Preface

This book is about the analysis of event history and survival data, with special emphasis on how to do it in the statistical computing environment R (R Development Core Team 2011). The main applications in mind are demography and epidemiology, but also other applications, where durations are of primary interest, fit in to this framework. Ideally, the reader will have taken a first course in statistics, but some necessary basics may be found in Appendix A. The basis for this book is courses in event history and survival analysis that I have given and developed over the years since the mid-eighties and the development of software for the analysis of this kind of data. This development has during the last ten to fifteen years taken place in the environment of R in the package eha (Broström 2012).

There are already several good textbooks in the field of survival and event history analysis on the market: (Aalen, Borgan & Gjessing 2008), (Andersen, Borgan, Gill & Keiding 1993), (Cox & Oakes 1984), (Hougaard 2000), (Kalbfleisch & Prentice 2002), and (Lawless 2003) to mention a few. Some of these are already classical, but they all are aimed at an audience with solid mathematical and statistical background. On the other hand, the (Parmar & Machin 1995), (Allison 1984), (Allison 1995), (Klein & Moeschberger 2003), (Collett 2003), and (Elandt-Johnson & Johnson 1999) books are all more basic but lack the special treatment demographic applications needs today, and also the connection to R.

In the late seventies, large databases with individual life histories began to appear. One of the absolutely first was The Demographic Data Base (DDB) at Umeå University. I started working there as a researcher in 1980, and at that time the database contained individual data for seven Swedish parishes scattered all over the country. Statistical software for Cox regression (Cox 1972) did not exist at that time, so we began the development, with the handling of large data sets in mind, of Fortran programs for analyzing censored survival data. The starting point was Appendix 3 of Kalbfleisch & Prentice (1980). It contained“Fortran programs for the proportional hazards model.” The beginning of the eighties was also important because then the first text books on survival analysis began to appear. Of special importance (for me) were the books by Kalbfleisch & Prentice (1980), and, four years later, Cox & Oakes (1984).

The time period covered by the DDB data is approximately the nineteenth century. Today the geographical content has been expanded to cover four large regions, with more than 60 parishes in all.

This book is closely tied to the R Environment for Statistics and Computing (R Development Core Team 2011). This fact has one specific advantage: Software and this book can be totally synchronized, not only by adapting the book to the software, but also vice versa. This is possible because R and its packages are open source, and one of the survival analysis packages (Broström 2012) in R and this book have the author in common. The eha package contains some research results not found in other software (Broström & Lindkvist 2008, Broström 2002, Broström 1987). However, it is important to emphasize that the real workhorse in survival analysis in R is the recommended package survival by Terry Therneau (Therneau & original Splus to R port by T. Lumley 2011).

The mathematical and statistical theory underlying the content of this book is kept to a minimum; the main target audience is social science researchers and students who are interested in studying demographically oriented research questions. However, the apparent limitation to demographic applications in this book is not really a limitation, because the methods described here are equally useful whenever durations are of primary interest, for instance, in epidemiology and econometrics.

In Chapter 1 event history and survival data are presented, and the specific problems data of this kind pose for statistical analysis. Of special importance are the concepts of censoring and truncation, or in other words, incomplete observations. The dynamic nature of this kind of data is emphasized. The data sets used throughout the book are presented here for the first time.

Provided material -

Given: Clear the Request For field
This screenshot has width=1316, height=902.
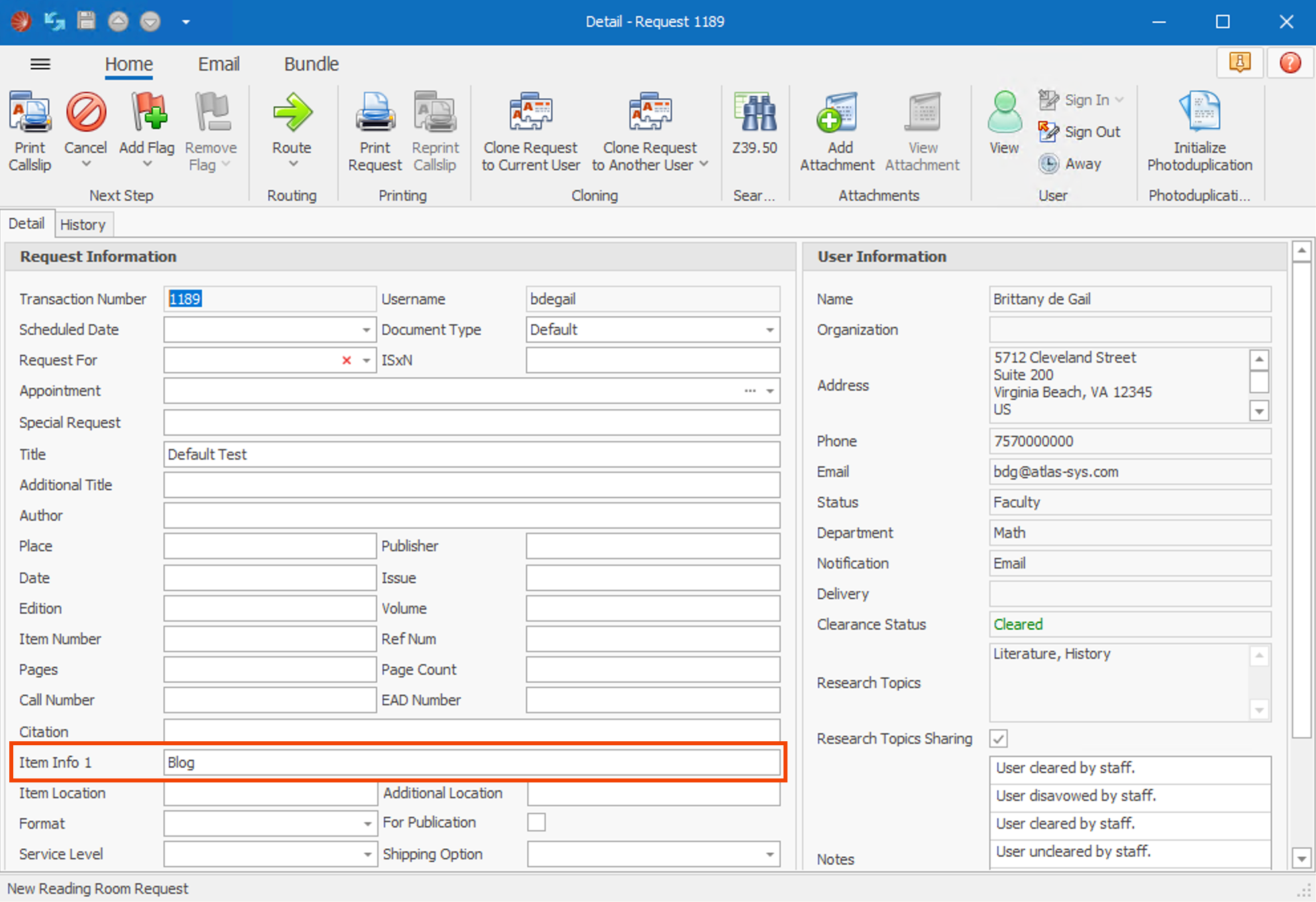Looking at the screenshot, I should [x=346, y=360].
* * *
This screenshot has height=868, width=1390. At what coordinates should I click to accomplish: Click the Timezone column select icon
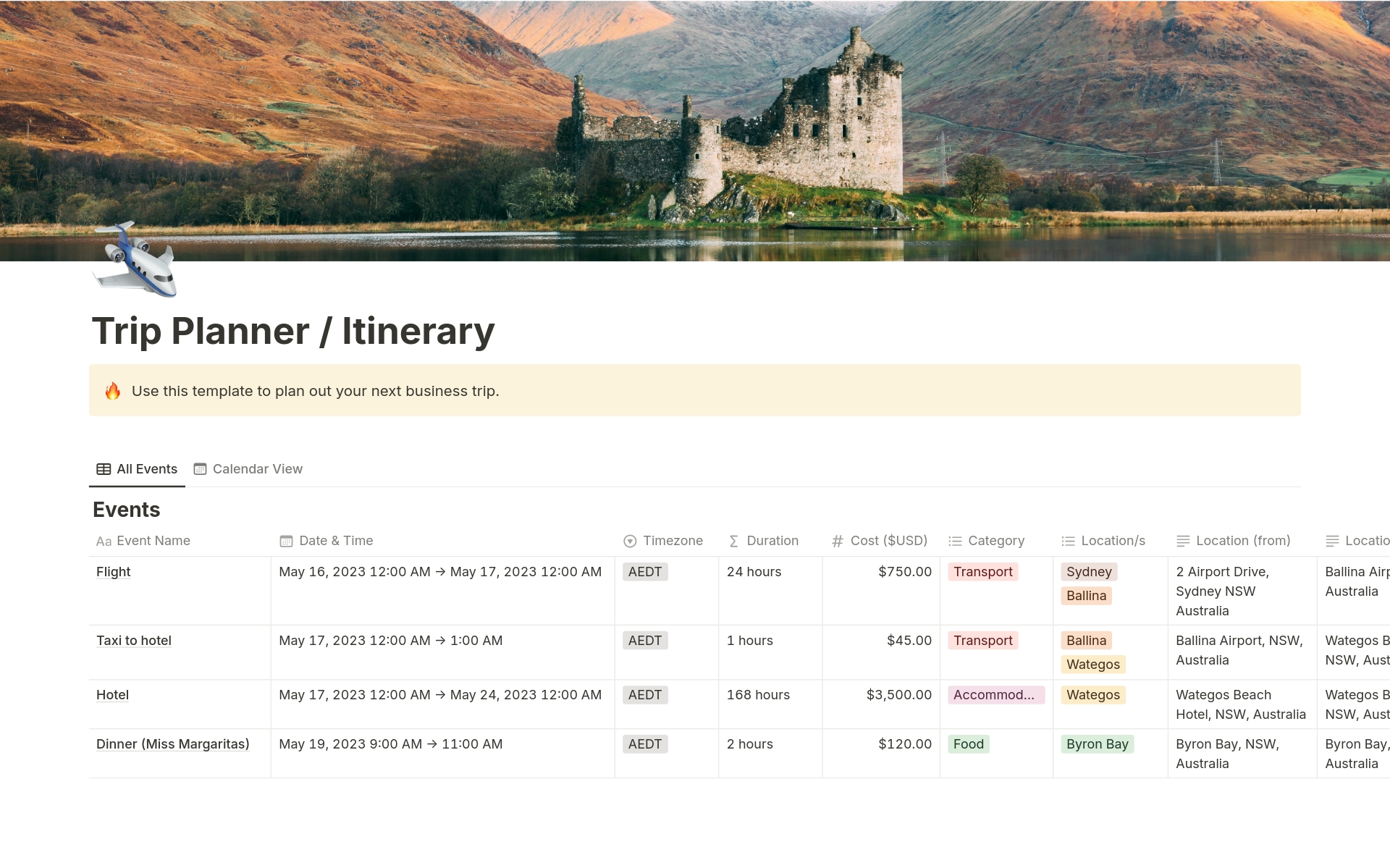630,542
==
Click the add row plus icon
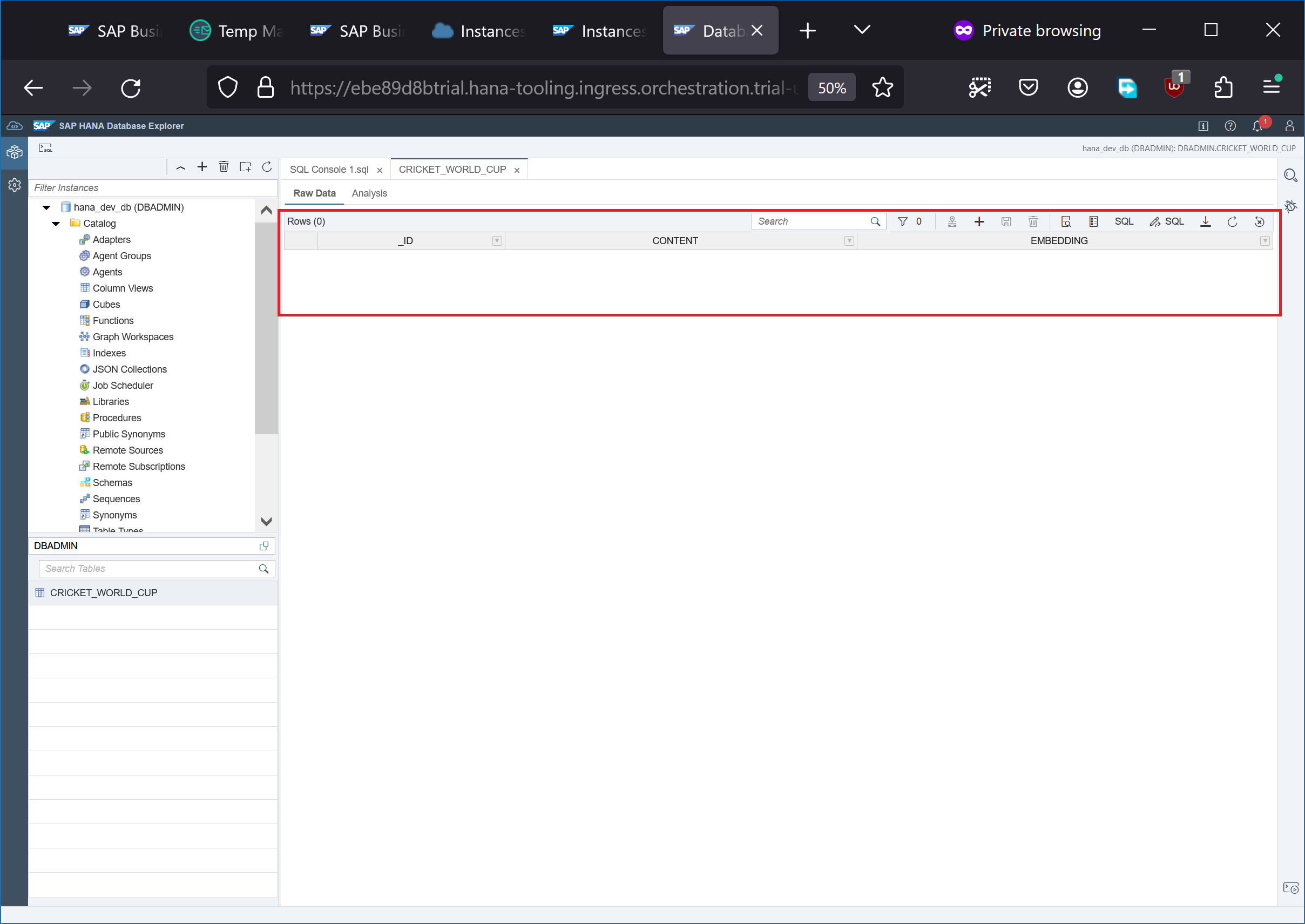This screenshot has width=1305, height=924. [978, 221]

Written task 1 - According to the preface on event history analysis, in what year did the author begin working as a researcher at the Demographic Data Base?
Written task 2 - Write a continuation of the preface on event history analysis, starting after its final sentence.

Expected output 1 - 1980

Expected output 2 -
How to analyze homogeneous data is discussed in Chapter 2. The concept of a survival distribution is introduced, including the hazard function, which is the fundamental concept in survival analysis. The functions that can be derived from the hazard function, the survival and the cumulative hazard functions, are introduced. Then the methods for estimating the fundamental functions nonparametrically are introduced, most important being the Kaplan–Meier and Nelson–Aalen estimators. By“nonparametric”is meant that in the estimation procedures, no restrictions are imposed on the class of allowed distributions except that it must consist of distributions on the positive real line; a life length cannot be negative. Some effort is put into giving an understanding of the intuitive reasoning behind the estimators, and the goal is to show that the ideas are really simple and elementary.

Cox regression is introduced in Chapter 3 and expanded on in Chapter 5. It is based on the property of proportional hazards, which makes it possible to analyze the effects of covariates on survival without specifying a family of survival distributions. Cox regression is in this sense a nonparametric method, but correct is perhaps to call it semiparametric, because the proportionality constant is parametrically determined. The introduction to Cox regression goes via the log-rank test, which can be regarded as a special case of Cox regression. A fairly detailed discussion of different kinds of covariates are given, together with an explanation of how to interpret regression parameters connected to these covariates. Discrete time versions of the proportional hazards assumption are introduced.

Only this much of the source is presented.